(Source records)
•••

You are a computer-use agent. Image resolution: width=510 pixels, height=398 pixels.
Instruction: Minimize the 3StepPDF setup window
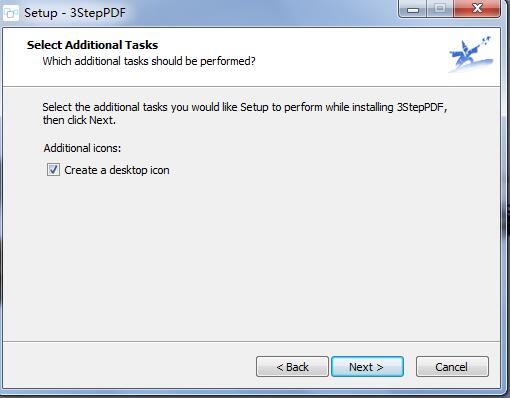point(413,9)
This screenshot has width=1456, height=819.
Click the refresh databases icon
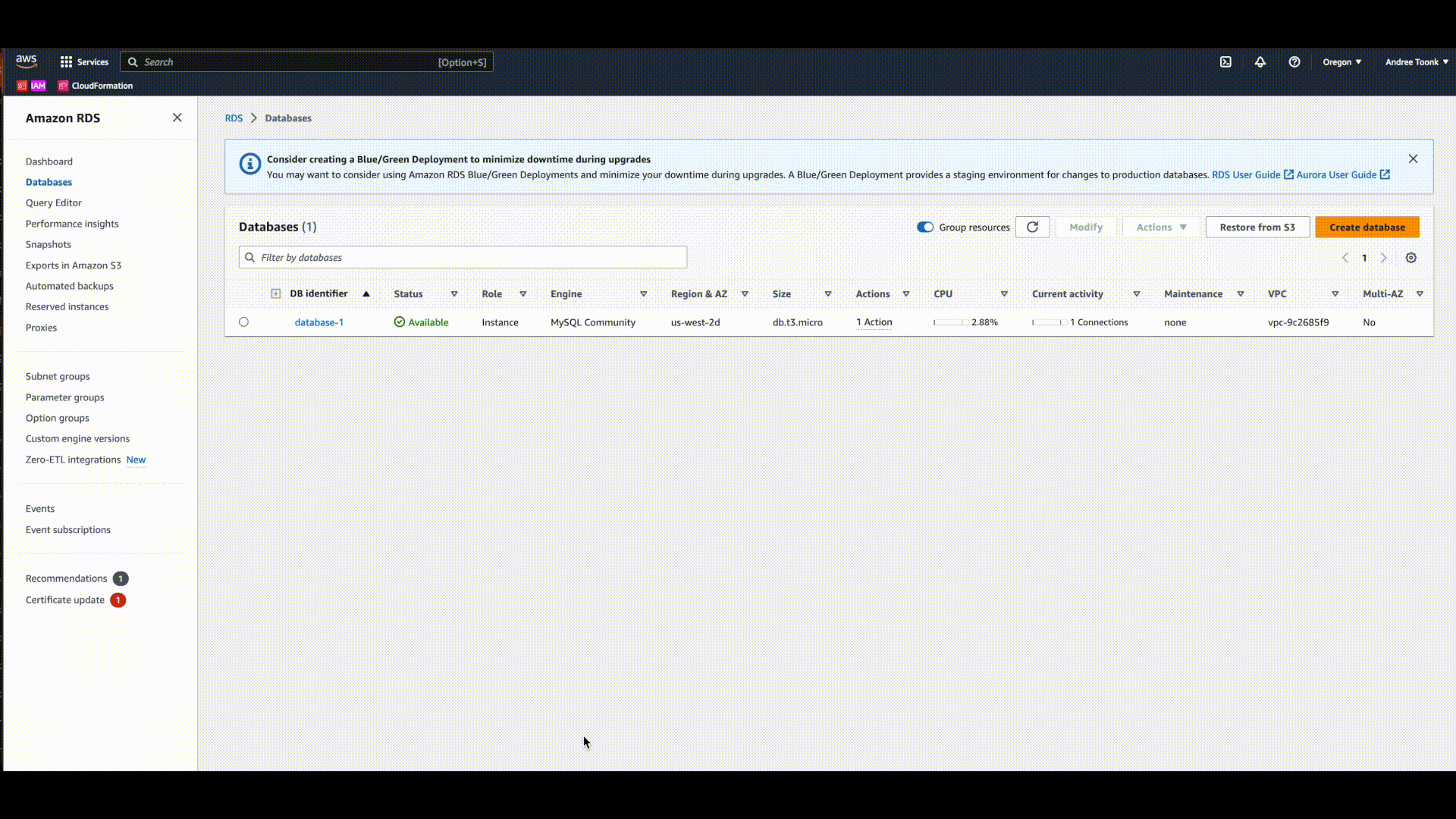(1033, 227)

•••

### WRITTEN INSTRUCTION
Retype all of the material above word for word, leaving out the pictures.

### ANSWER TO THE TASK
You are a computer-use agent. Image resolution: width=510 pixels, height=398 pixels.
Instruction: Minimize the 3StepPDF setup window
point(413,9)
This screenshot has width=1456, height=819.
Click the refresh databases icon
(1033, 227)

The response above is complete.